▸ Action item:
What you give back must match the data exactly, minus the pictures.
** Opening Source material block **
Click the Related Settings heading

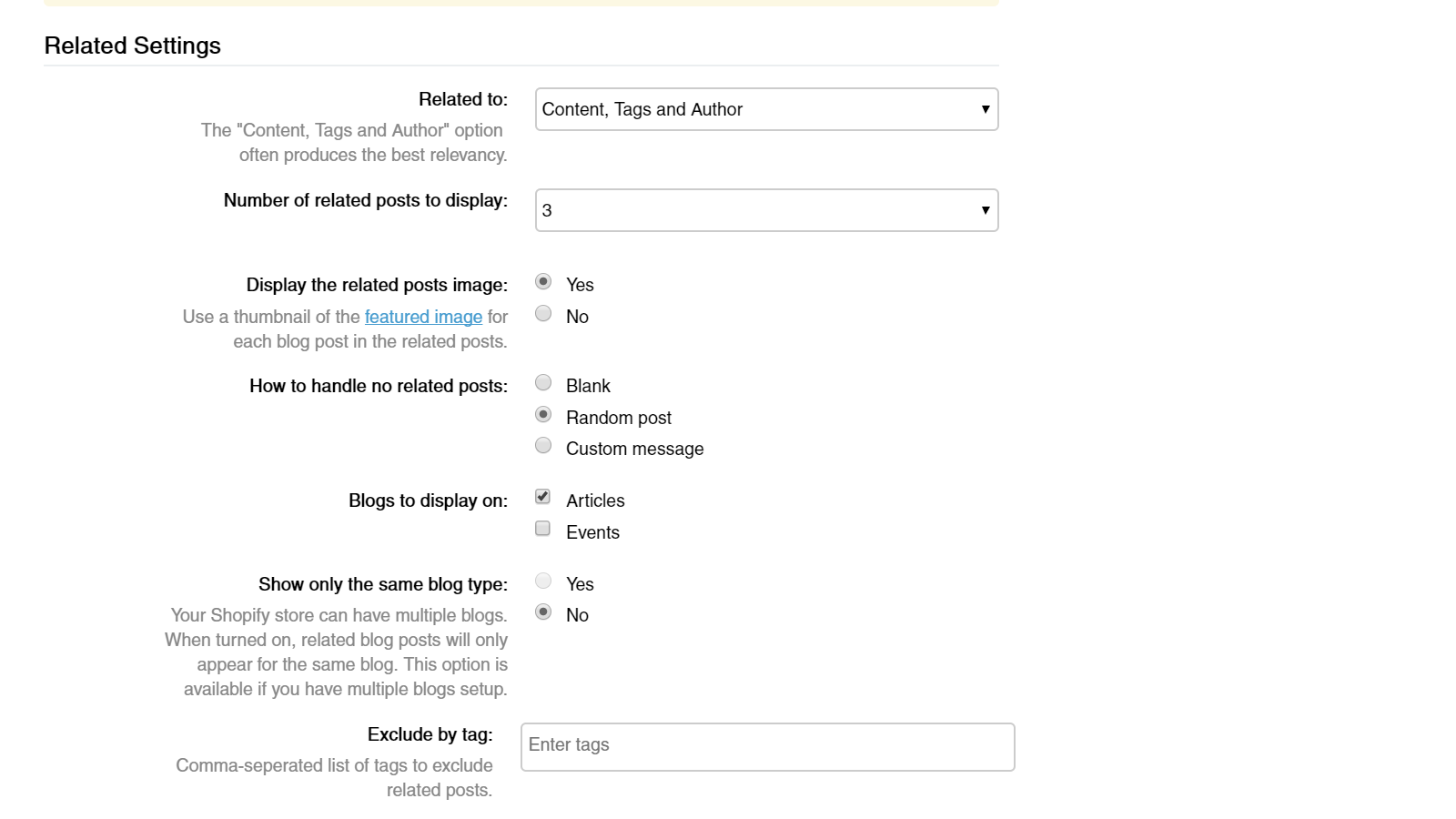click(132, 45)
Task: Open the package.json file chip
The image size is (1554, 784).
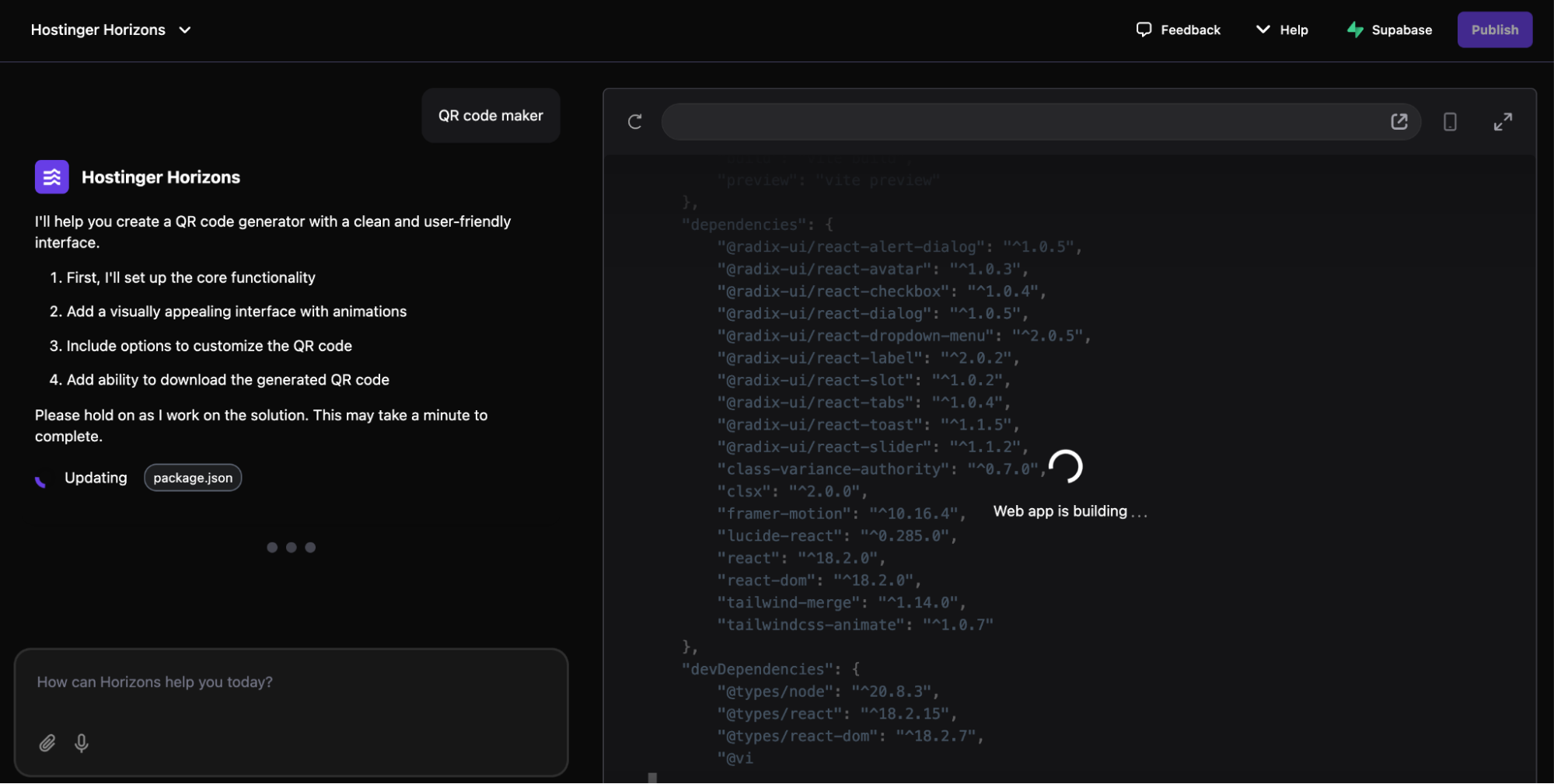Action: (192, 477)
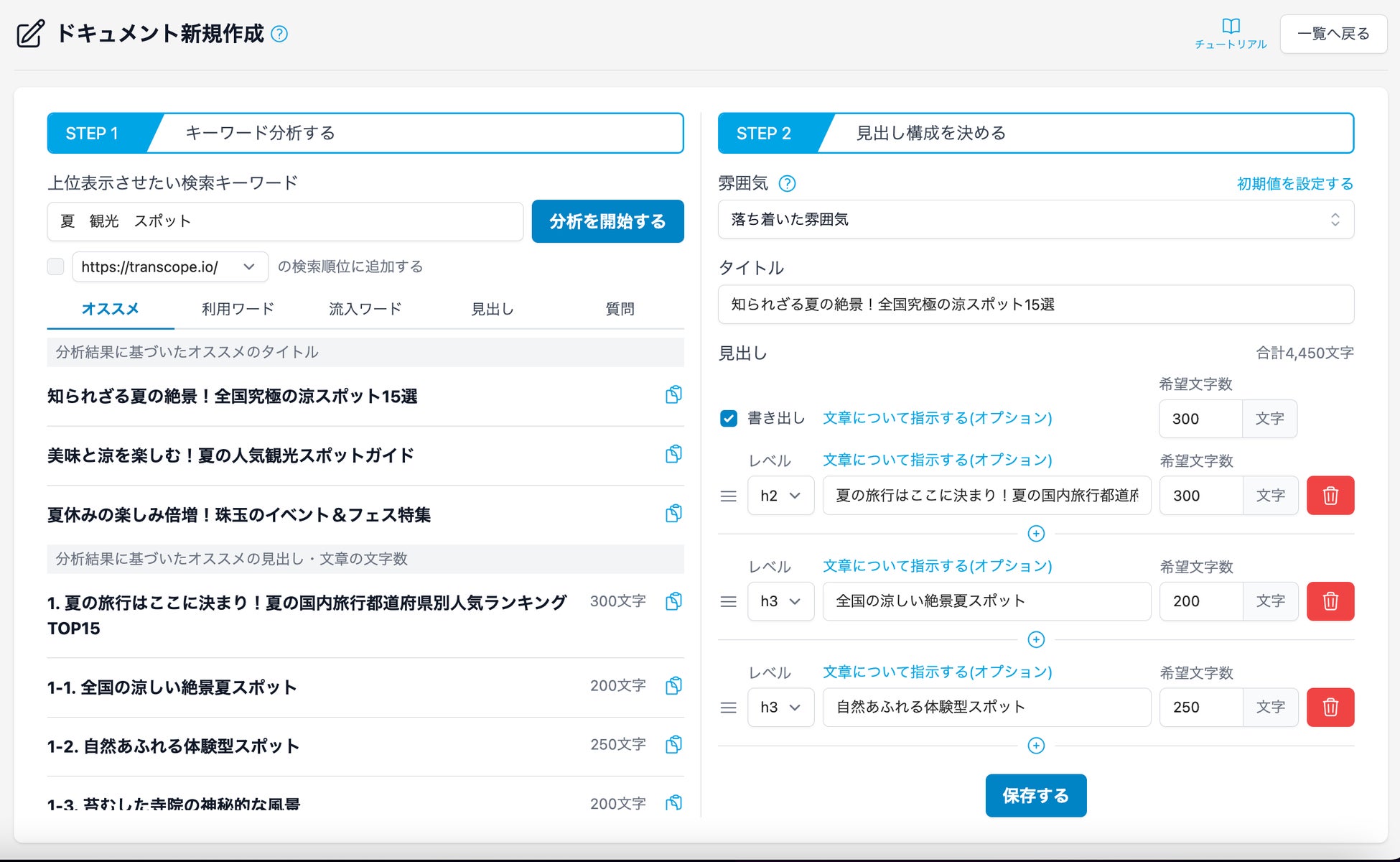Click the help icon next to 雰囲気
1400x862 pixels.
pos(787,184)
** Closing Source material block **
▸ Response area:
Click the Related Settings heading

click(132, 45)
Task: Open the package.json file chip
The image size is (1554, 784).
Action: (192, 477)
Click the help icon next to 雰囲気
1400x862 pixels.
pos(787,184)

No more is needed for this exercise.